◆ Фрагмент текста ◆
Когда я пришел, Марья была уже там и обещанный с вечера скандал был в полном разгаре.
Ситуация при этом складывалась довольно глупая.
Ну хорошо, допустим, Марья добилась бы своего и журнал предоставил бы ей страничку-другую для опровержения всей этой клеветы. Что именно стала бы она в этом случае опровергать? Стала бы уверять, что она никогда не пересчитывала написанные Андреем за день страницы? И не запирала от него на замок двери своей спальни? Или что он не был пьяницей, похабником и импотентом?
Смешно!
Настоящим поводом для возмущения, негодования и обвинений в клевете тут мог стать только один пункт воронелевских измышлений: возвращение к старым, давно уже опровергнутым свидетельствам Сергея Хмельницкого о сотрудничестве Андрея Синявского с КГБ.
Но вся штука в том, что в текстеопубликованного в «Вопросах литературы» отрывка из воспоминаний Нины Воронель никаких попыток вернуться к этим старым обвинениям и реанимировать их – а тем более к ним присоединиться – не было.
Глухое и не слишком внятное упоминание о той давней истории было лишь в «Списке персонажей», которым «Воронелиха» зачем-то сопроводила свой текст.
«Персонажей» этих было пятнадцать. И имя каждого из них сопровождалось подробным перечнем всех его литературных или научных заслуг. Открывала этот список сама Неля, о которой было сказано так:
...

◆ Письменное задание ◆
Перепишите отрывок из фрагмента текста, начиная с того места, где стоят слова «Настоящим поводом для», и заканчивая словами «Синявского с КГБ.». При этом замените «поводом» на «основанием».

◆ Извлечённые записи ◆
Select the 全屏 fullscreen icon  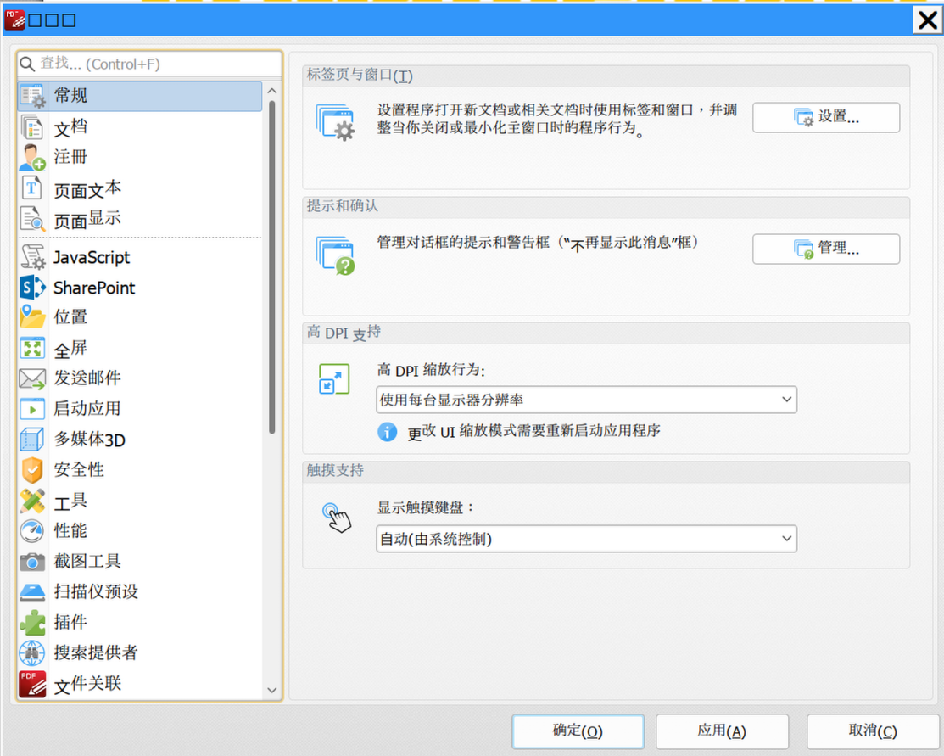(x=32, y=348)
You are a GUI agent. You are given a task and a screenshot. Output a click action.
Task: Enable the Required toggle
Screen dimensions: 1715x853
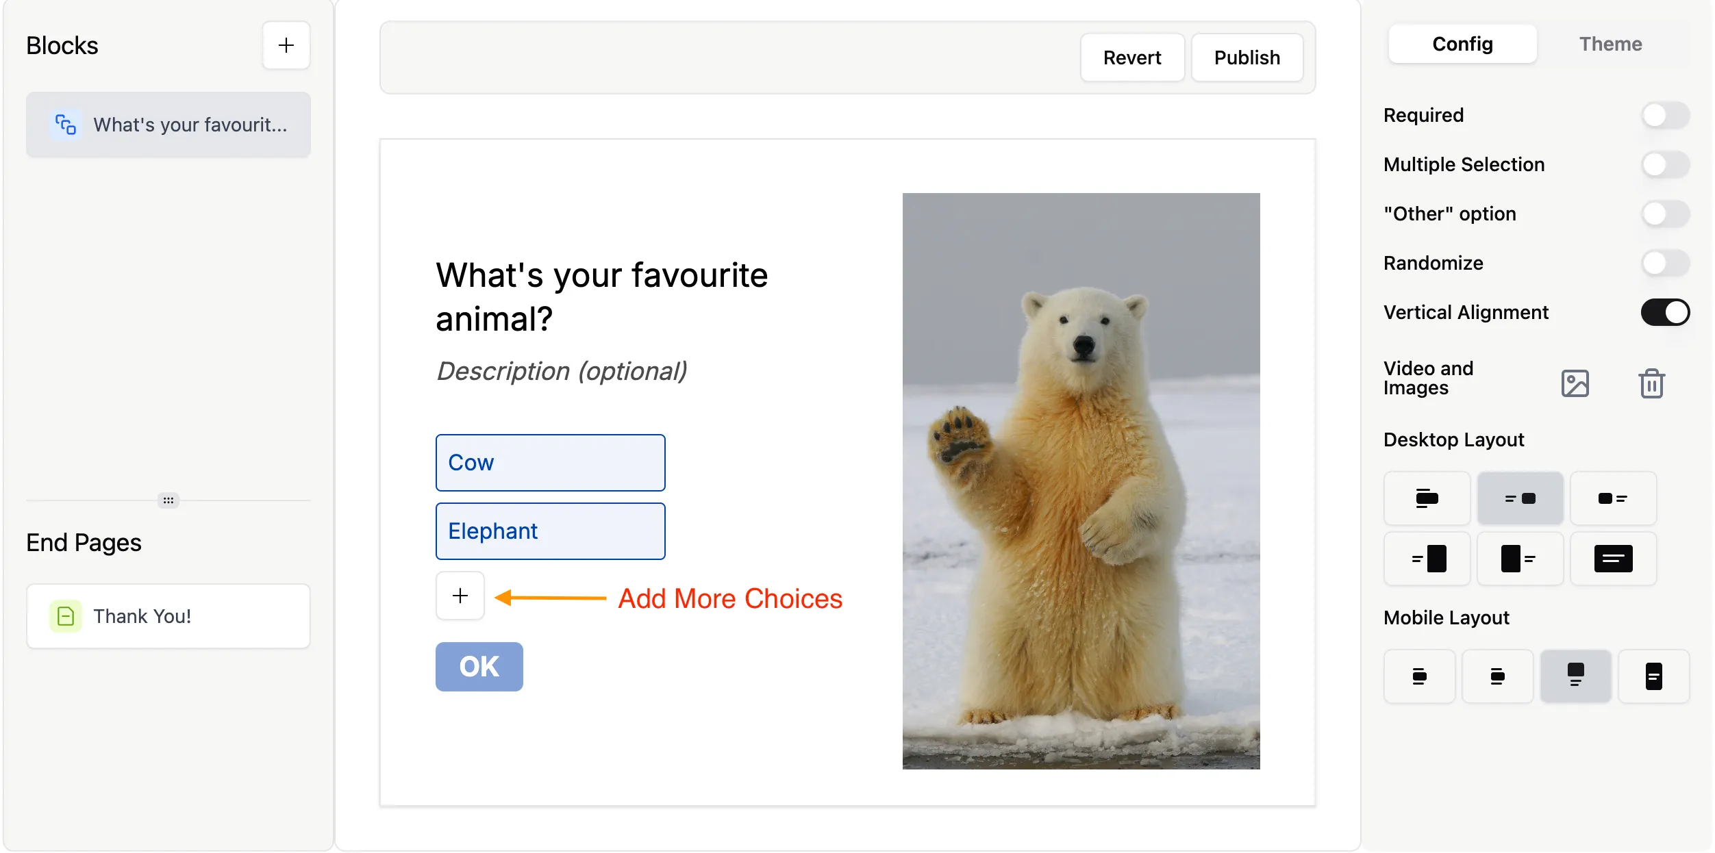1664,115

◆ Решённое упражнение ◆
Настоящим основанием для возмущения, негодования и обвинений в клевете тут мог стать только один пункт воронелевских измышлений: возвращение к старым, давно уже опровергнутым свидетельствам Сергея Хмельницкого о сотрудничестве Андрея Синявского с КГБ.